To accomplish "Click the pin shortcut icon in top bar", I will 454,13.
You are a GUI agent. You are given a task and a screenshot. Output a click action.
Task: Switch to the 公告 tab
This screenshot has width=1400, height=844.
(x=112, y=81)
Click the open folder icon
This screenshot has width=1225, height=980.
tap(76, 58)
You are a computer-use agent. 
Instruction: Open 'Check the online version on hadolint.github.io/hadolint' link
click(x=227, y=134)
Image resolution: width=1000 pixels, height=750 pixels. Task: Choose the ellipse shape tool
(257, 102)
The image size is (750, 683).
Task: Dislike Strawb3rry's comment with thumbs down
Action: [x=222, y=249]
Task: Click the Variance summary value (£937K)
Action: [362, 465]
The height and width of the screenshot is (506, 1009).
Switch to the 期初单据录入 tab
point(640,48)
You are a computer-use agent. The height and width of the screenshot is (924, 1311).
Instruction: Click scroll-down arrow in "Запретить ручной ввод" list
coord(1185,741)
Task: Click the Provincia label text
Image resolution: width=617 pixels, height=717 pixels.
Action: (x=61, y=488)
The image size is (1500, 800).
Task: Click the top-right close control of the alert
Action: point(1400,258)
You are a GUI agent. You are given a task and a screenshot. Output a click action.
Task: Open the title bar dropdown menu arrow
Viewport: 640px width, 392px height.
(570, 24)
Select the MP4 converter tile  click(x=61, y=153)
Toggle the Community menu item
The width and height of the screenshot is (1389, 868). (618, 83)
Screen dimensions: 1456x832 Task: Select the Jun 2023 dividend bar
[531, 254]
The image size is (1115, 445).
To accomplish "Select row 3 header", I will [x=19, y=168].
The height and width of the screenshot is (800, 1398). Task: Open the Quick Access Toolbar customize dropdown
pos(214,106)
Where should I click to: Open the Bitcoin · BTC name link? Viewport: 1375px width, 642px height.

====

INSTRUCTIONS TO FOLLOW: Retype the complete listing verbatim.

RESULT:
To accomplish "Click the pin shortcut icon in top bar", I will 454,13.
You are a GUI agent. You are given a task and a screenshot. Output a click action.
Task: Switch to the 公告 tab
This screenshot has width=1400, height=844.
(x=112, y=81)
Click the open folder icon
This screenshot has width=1225, height=980.
tap(76, 58)
You are a computer-use agent. 
Instruction: Open 'Check the online version on hadolint.github.io/hadolint' link
click(x=227, y=134)
Image resolution: width=1000 pixels, height=750 pixels. Task: Choose the ellipse shape tool
(257, 102)
The image size is (750, 683).
Task: Dislike Strawb3rry's comment with thumbs down
Action: [x=222, y=249]
Task: Click the Variance summary value (£937K)
Action: [362, 465]
The height and width of the screenshot is (506, 1009).
Switch to the 期初单据录入 tab
point(640,48)
You are a computer-use agent. The height and width of the screenshot is (924, 1311).
Instruction: Click scroll-down arrow in "Запретить ручной ввод" list
coord(1185,741)
Task: Click the Provincia label text
Image resolution: width=617 pixels, height=717 pixels.
Action: (x=61, y=488)
The image size is (1500, 800).
Task: Click the top-right close control of the alert
Action: point(1400,258)
You are a GUI agent. You are given a task and a screenshot. Output a click action.
Task: Open the title bar dropdown menu arrow
Viewport: 640px width, 392px height.
(570, 24)
Select the MP4 converter tile  click(x=61, y=153)
Toggle the Community menu item
The width and height of the screenshot is (1389, 868). (618, 83)
Screen dimensions: 1456x832 Task: Select the Jun 2023 dividend bar
[531, 254]
The image size is (1115, 445).
To accomplish "Select row 3 header", I will [x=19, y=168].
The height and width of the screenshot is (800, 1398). Task: Open the Quick Access Toolbar customize dropdown
pos(214,106)
Where should I click to: Open the Bitcoin · BTC name link? Viewport: 1375px width, 642px height.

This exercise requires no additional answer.